Local banks are okay, most of them will give you the ability to open a saving account with a debit card.


----------



## expa (May 6, 2009)

Thank you everyone for you replies.
@kaz101 : you are an Angel, I thought I was lost before you moved my thread 


Andy Capp said:


> Avoid the local Banks and go with the likes of Lloyds TSB, RBS, Barclays or, if you have to, HSBC
> 
> However, as you're not a resident here it might prove somewhat difficult to open an account.
> 
> ...


You suggested to avoid local banks, any reason behind that ?
You said it is difficult to open an account as I am not resident in Dubai, do you have stats about non-resiendents with bank accounts in Dubai ?

Regards
Expat


----------



## marc (Mar 10, 2008)

If you want a bank and you are not a resident you have no choice then to go with local bank.

Lloyds TSB, RBS, Barclays, HSBC - will not open a non residents account for you..

Go to Emirates Bank and open an account, why do you need stats??


----------



## Lee1971 (Mar 14, 2009)

expa said:


> hello
> Living and working in my country, I am planning to open a non-resident bank account in Dubai, but still looking for the "best bank" before proceeding.
> Anyone can advise what is the most flourishing bank I can go with?
> Thank you
> Lisa


I am trying to think of one good reason to open an account in the UAE for a Non Resident - zero return.

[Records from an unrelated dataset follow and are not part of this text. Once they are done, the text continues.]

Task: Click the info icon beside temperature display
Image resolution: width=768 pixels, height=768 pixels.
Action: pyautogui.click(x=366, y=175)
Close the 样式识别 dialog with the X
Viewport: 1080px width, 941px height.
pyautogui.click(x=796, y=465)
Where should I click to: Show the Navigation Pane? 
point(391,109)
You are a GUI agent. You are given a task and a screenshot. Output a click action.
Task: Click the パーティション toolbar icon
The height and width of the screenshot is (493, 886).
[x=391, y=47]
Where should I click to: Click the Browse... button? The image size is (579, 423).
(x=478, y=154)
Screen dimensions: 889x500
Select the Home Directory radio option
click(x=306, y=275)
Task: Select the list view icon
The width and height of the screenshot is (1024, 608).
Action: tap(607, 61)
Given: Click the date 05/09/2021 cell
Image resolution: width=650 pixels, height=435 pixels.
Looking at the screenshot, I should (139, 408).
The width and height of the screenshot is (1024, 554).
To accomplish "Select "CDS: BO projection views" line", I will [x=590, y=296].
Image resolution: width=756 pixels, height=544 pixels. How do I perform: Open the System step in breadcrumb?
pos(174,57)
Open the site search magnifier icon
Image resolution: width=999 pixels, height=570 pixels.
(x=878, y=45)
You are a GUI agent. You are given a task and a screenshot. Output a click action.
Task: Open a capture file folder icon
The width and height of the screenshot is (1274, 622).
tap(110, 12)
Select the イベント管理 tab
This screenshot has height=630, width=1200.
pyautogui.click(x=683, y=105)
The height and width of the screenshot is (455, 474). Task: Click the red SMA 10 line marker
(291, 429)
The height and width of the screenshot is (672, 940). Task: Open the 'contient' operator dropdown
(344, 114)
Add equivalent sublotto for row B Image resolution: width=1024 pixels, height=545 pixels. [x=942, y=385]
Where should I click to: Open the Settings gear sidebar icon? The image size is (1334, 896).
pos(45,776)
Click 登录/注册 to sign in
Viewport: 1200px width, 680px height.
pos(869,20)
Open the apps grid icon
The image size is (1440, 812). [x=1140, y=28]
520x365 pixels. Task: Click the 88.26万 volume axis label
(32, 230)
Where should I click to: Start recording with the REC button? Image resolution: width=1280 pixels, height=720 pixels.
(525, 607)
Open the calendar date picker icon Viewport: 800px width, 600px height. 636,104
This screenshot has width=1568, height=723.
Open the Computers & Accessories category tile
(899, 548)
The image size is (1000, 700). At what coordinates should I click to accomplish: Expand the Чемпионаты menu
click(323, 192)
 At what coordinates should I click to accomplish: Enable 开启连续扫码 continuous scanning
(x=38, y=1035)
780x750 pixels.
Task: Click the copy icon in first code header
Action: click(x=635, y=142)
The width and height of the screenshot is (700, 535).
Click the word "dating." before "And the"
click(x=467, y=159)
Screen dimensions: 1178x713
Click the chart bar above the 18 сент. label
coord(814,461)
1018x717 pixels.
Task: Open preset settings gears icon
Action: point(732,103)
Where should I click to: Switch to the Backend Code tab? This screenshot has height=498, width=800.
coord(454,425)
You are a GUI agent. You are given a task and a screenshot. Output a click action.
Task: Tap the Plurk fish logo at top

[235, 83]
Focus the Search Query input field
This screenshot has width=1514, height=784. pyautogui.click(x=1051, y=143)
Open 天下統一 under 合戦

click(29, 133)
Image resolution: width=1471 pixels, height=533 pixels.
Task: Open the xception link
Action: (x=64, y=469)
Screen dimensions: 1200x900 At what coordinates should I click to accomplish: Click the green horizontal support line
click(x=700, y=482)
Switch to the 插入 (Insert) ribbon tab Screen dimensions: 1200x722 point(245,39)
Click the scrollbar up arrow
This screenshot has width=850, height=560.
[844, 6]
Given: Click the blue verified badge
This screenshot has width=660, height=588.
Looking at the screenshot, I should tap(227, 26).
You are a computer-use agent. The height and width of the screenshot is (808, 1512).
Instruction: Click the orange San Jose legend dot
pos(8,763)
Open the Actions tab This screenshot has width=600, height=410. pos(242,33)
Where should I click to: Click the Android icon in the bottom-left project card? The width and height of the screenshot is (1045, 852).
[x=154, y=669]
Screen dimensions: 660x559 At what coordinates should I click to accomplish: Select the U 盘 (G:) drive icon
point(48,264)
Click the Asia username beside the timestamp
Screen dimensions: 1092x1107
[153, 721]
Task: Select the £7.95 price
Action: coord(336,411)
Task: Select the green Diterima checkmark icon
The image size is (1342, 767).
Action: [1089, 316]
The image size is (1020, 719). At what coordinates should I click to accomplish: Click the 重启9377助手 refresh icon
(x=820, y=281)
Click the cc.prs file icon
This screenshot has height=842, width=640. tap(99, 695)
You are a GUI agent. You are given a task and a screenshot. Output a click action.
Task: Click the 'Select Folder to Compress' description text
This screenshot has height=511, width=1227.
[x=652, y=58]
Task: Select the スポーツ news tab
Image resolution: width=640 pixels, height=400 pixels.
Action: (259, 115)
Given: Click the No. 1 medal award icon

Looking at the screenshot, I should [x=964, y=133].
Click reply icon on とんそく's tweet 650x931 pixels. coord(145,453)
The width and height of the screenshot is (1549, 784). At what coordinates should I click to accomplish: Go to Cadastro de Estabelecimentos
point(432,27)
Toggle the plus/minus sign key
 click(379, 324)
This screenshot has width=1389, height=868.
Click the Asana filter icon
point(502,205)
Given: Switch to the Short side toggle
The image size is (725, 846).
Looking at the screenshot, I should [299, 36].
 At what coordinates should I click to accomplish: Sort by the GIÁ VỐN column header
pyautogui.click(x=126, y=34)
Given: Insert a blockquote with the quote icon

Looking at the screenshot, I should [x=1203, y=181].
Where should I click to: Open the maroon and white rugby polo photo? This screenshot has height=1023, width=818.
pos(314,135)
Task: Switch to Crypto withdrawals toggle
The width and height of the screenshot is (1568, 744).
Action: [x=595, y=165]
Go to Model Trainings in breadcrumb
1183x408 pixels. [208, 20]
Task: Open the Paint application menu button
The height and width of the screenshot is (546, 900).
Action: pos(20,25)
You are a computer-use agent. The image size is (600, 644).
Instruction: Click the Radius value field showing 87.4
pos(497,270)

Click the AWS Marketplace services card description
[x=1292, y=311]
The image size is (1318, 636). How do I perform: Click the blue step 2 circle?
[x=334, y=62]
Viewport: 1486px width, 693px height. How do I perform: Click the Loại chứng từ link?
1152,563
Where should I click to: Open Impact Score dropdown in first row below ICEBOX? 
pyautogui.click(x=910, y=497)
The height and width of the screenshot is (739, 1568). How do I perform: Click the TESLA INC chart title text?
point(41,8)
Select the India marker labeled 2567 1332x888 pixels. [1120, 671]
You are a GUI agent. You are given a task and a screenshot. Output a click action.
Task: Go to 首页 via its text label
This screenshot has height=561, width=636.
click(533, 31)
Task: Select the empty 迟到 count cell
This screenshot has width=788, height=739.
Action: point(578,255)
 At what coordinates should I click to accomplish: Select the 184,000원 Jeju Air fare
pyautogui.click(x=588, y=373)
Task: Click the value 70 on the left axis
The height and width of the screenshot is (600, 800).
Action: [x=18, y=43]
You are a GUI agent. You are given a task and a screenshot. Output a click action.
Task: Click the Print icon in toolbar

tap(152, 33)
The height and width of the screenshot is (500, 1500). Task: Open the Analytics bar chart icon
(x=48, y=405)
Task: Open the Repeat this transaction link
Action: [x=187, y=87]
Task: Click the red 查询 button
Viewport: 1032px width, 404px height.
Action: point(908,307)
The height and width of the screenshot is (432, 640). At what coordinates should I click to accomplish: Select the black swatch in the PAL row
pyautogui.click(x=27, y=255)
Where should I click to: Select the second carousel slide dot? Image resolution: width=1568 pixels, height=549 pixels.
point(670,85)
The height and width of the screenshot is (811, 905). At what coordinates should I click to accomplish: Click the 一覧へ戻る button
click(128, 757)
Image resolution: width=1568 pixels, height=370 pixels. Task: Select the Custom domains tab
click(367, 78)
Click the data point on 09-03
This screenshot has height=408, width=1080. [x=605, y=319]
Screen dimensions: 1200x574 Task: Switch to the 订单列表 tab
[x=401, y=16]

I can only imagine that your intention is tax avoidance/mitigation, same thing - one's legal one isn't, well sort of anyway! Escaping the all seeing eye of the French tax system is not easy, if you have money in France now, leave it there, its already in the system.

The UAE banking system is not well regulated like in the western world, and may not be as secure as the likes of HSBC et al. I was going to say you don't get taxed on a loss, but that isn't true of course under the French Wealth Tax laws.

If you seek to avoid the French Wealth tax system in future, then you should look at opening Offshore Bank accounts. Channel Islands, Isle of Man, Cayman etc are not ideal for you of course as they are UK Crown Dependencies and thus could create EU tax issues for you. 

I would look at HSBC, LloydsTSB, RBSI or Barclays Wealth as safest bet organisations, and although I don't know enough about what you seek to achieve, how or why, from what I am guessing I would look at *Singapor*e - amongst other things it is well regulated and out of EU.

Good luck


----------



## beUself (Dec 24, 2008)

expa said:


> hello
> Living and working in my country, I am planning to open a non-resident bank account in Dubai, but still looking for the "best bank" before proceeding.
> Anyone can advise what is the most flourishing bank I can go with?
> Thank you
> ...


----------



## mayotom (Nov 8, 2008)

expa said:


> hello
> Living and working in my country, I am planning to open a non-resident bank account in Dubai, but still looking for the "best bank" before proceeding.
> Anyone can advise what is the most flourishing bank I can go with?
> Thank you
> ...


----------



## expa (May 6, 2009)

Thank you all for your replies
I think I have a better idea now
Will procceed by next week on my arrival to Dubai 
Thanks again


----------



## john0869 (Apr 9, 2009)

HSBC will allow you to open an account without a residents visa. However, it is a saving account only....no on-line bill pay, no cheques etc. You are allowed a ATM card and you can pay bills at the bank branch....but that is it.


----------